◆ Task brief: Among the records below, find the line with "Click the 30 Jan 2026 date on time axis" and the line with "The height and width of the screenshot is (544, 1378).". Set down both and every line between, exactly and with no pictures, but nothing else.

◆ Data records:

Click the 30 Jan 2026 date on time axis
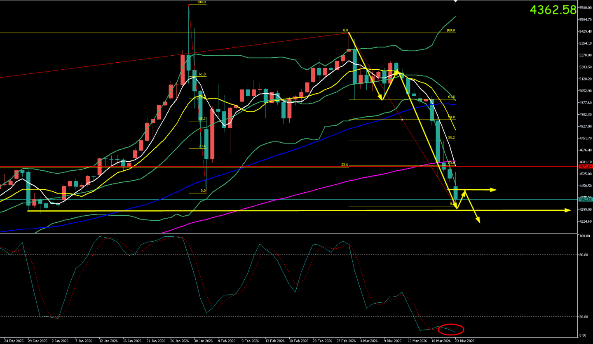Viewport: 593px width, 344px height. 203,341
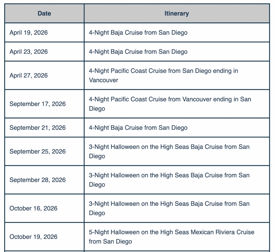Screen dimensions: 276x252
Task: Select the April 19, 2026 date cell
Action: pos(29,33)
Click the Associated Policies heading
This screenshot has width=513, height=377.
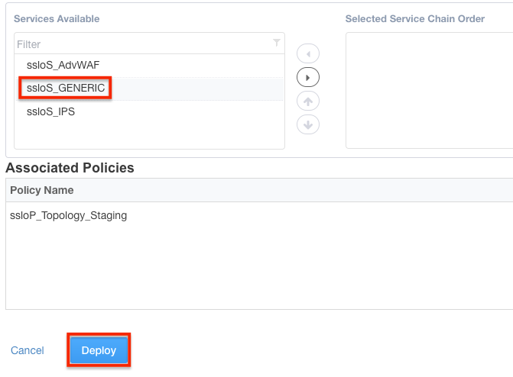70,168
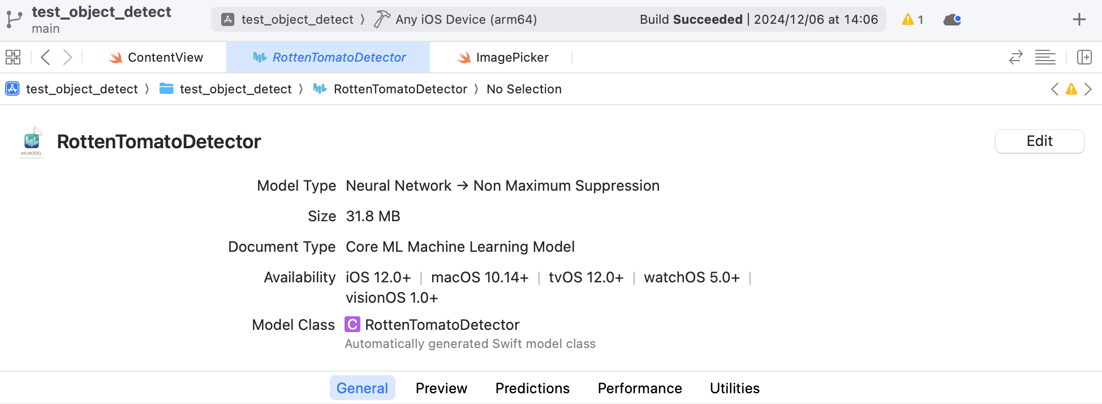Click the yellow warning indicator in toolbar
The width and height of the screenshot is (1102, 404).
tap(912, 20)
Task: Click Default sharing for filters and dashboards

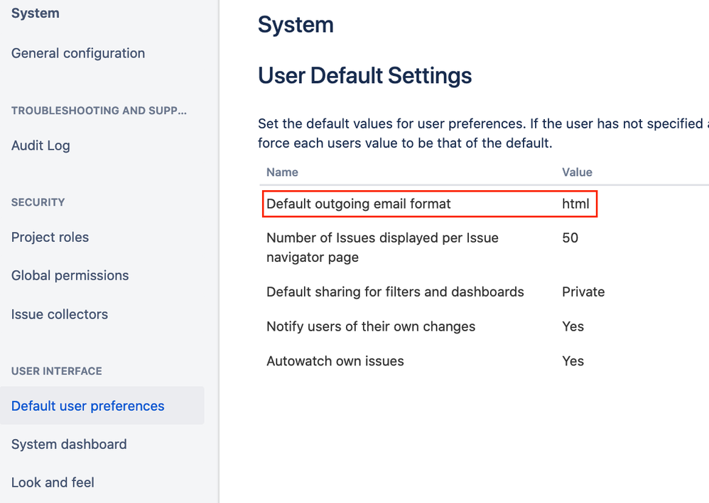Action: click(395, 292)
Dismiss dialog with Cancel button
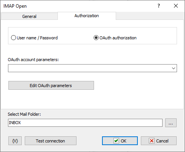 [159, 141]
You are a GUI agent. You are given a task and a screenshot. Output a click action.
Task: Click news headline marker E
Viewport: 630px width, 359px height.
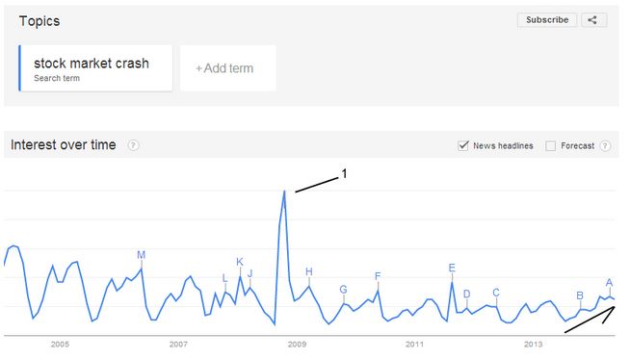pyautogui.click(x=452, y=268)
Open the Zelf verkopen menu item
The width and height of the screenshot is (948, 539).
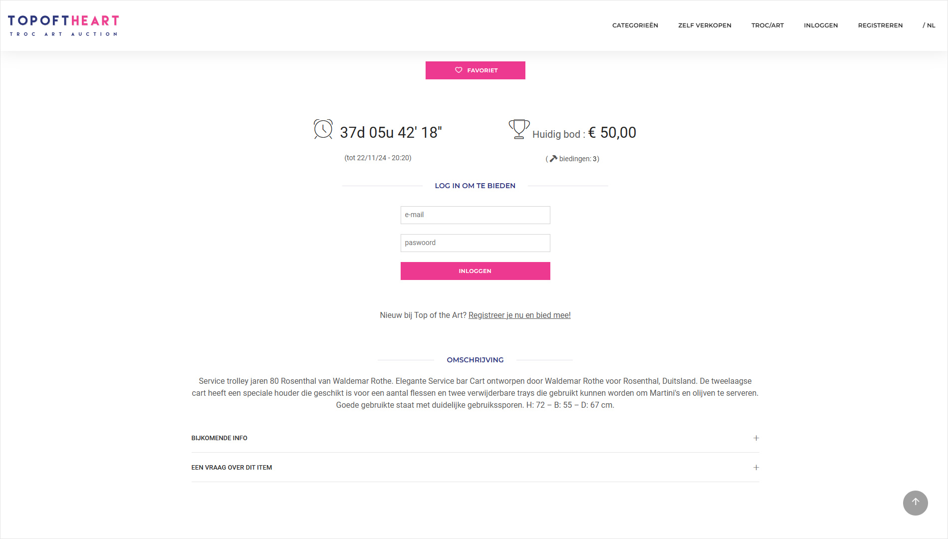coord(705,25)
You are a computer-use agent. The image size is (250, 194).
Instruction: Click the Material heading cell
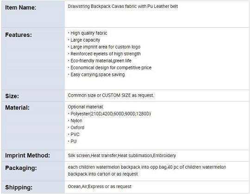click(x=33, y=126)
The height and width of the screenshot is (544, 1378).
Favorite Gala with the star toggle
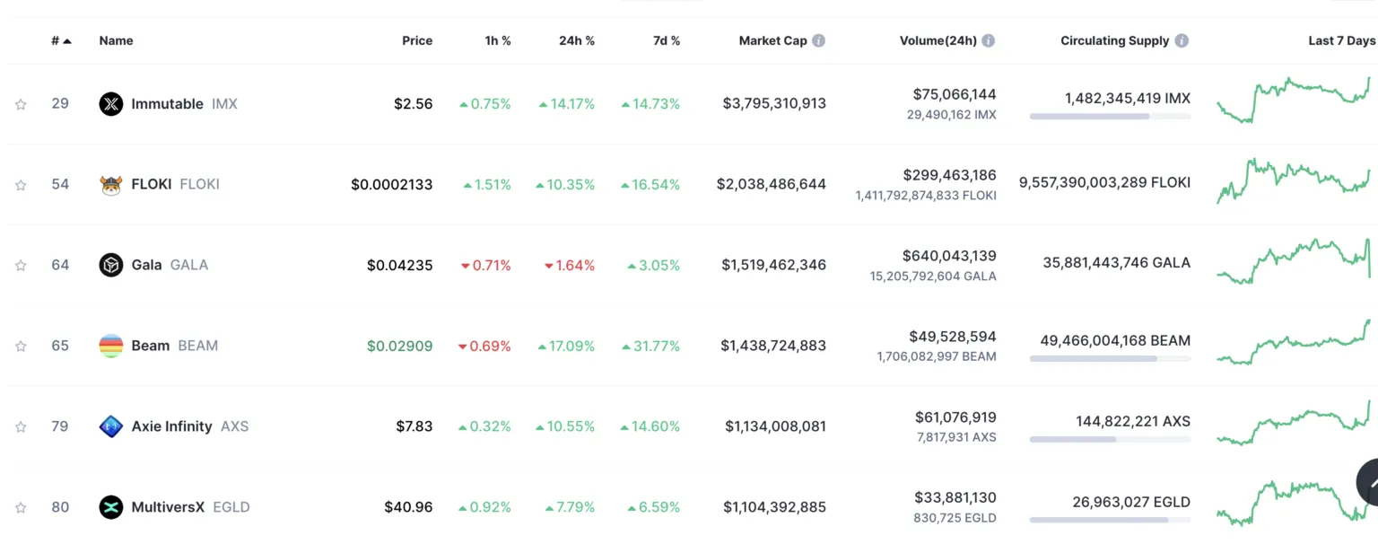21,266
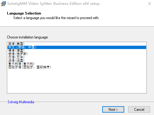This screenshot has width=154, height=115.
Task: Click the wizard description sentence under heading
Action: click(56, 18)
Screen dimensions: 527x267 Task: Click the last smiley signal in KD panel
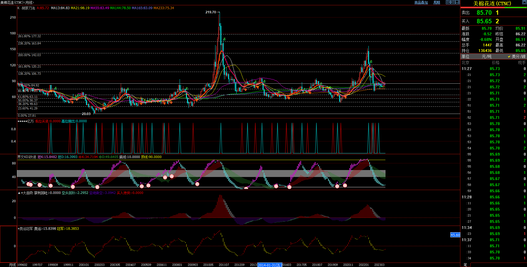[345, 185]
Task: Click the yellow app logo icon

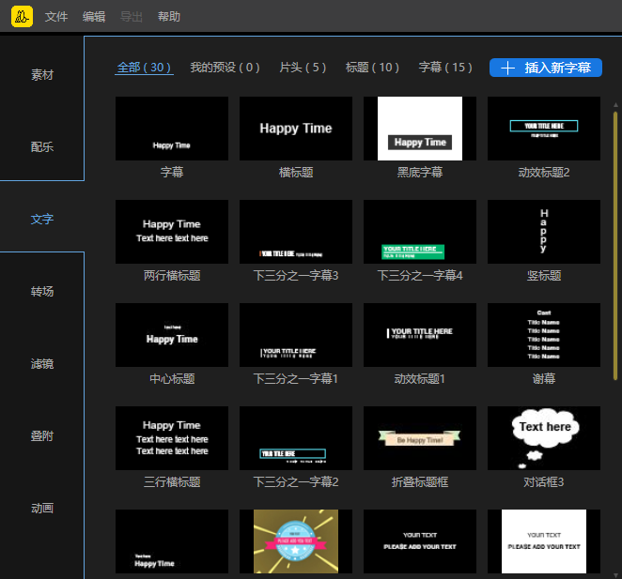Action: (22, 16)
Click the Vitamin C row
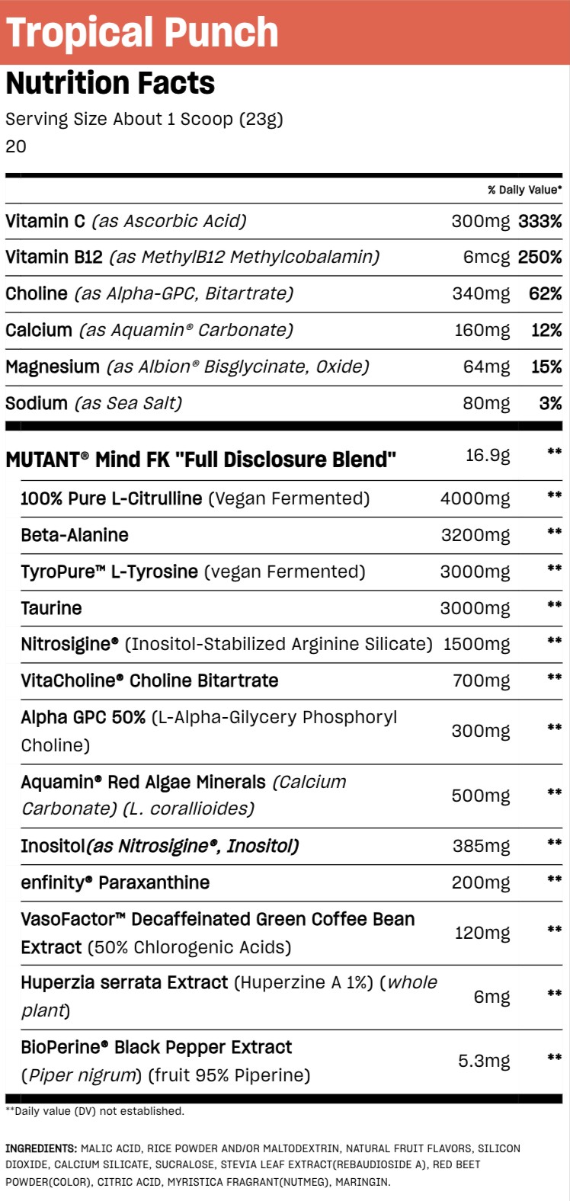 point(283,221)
--
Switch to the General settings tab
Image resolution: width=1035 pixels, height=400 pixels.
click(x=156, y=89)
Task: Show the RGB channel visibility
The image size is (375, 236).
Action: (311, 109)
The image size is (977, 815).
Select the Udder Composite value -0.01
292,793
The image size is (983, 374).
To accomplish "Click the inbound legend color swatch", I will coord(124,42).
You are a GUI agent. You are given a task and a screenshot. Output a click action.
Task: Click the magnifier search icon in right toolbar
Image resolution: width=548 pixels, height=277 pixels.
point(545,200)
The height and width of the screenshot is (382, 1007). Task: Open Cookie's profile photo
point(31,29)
---
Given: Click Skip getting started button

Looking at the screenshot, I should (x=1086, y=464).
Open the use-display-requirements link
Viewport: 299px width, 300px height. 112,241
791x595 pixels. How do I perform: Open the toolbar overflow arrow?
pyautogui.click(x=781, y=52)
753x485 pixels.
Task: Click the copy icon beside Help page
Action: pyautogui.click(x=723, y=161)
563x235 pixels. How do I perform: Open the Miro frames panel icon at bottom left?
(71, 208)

◆ Exercise output:
Click the 30 Jan 2026 date on time axis
Viewport: 593px width, 344px height. 203,341
Screen dimensions: 276x252
Task: Select the April 19, 2026 date cell
Action: pos(29,33)
Click the Associated Policies heading
This screenshot has width=513, height=377.
70,168
Click the yellow warning indicator in toolbar
The width and height of the screenshot is (1102, 404).
tap(912, 20)
Task: Click Default sharing for filters and dashboards

Action: click(395, 292)
Dismiss dialog with Cancel button
 [159, 141]
You are a GUI agent. You are given a task and a screenshot. Output a click action.
Task: Click news headline marker E
Viewport: 630px width, 359px height.
pyautogui.click(x=452, y=268)
Open the Zelf verkopen menu item
The width and height of the screenshot is (948, 539).
coord(705,25)
You are a computer-use agent. The image size is (250, 194).
Instruction: Click the Material heading cell
click(x=33, y=126)
The height and width of the screenshot is (544, 1378).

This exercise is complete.